• **What the exercise asks**
Going through the material below, please gather all lines with the word "agent" in them.

******

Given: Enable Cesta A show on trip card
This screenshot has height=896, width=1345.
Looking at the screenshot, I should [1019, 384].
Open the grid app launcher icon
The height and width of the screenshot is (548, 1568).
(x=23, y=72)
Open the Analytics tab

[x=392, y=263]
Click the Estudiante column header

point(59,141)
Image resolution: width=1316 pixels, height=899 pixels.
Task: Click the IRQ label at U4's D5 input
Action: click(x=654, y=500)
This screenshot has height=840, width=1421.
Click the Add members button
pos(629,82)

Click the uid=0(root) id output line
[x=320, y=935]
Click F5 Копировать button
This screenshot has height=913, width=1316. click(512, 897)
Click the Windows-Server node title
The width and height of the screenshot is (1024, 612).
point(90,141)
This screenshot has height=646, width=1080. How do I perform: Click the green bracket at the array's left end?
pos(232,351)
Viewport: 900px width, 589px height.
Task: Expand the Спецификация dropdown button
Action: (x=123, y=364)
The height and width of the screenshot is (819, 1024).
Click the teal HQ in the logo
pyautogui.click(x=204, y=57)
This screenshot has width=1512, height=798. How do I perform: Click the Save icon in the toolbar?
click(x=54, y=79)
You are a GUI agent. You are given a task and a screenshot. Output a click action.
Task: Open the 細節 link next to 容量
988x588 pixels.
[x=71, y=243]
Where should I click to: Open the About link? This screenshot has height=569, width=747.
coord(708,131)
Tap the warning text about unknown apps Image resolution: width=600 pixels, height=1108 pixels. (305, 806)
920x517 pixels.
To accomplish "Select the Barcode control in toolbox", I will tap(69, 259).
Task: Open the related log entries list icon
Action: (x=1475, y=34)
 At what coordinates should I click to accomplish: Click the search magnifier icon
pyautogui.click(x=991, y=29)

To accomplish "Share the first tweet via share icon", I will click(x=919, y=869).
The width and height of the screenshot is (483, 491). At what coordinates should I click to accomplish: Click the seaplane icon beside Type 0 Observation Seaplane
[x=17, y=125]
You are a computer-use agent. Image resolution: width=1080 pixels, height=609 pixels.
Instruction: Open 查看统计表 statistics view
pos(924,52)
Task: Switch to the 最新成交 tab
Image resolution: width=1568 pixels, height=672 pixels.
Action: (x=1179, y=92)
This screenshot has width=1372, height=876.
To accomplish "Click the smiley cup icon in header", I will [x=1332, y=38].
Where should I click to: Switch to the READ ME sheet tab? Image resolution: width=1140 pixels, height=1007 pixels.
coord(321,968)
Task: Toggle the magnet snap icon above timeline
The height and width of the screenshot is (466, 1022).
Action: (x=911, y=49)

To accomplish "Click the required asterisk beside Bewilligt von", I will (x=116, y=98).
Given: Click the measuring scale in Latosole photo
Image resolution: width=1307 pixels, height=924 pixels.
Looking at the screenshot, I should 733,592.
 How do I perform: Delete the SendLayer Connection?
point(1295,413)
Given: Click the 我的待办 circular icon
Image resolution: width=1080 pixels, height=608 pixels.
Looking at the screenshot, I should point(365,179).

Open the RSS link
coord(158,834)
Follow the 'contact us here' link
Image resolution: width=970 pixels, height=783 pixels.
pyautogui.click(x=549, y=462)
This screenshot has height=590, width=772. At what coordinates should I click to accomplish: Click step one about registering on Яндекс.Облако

******

• **Solution below**
You are a GUI agent. You are given a task and a screenshot. Output a click action.
You are a computer-use agent. Image resolution: width=1080 pixels, height=609 pixels.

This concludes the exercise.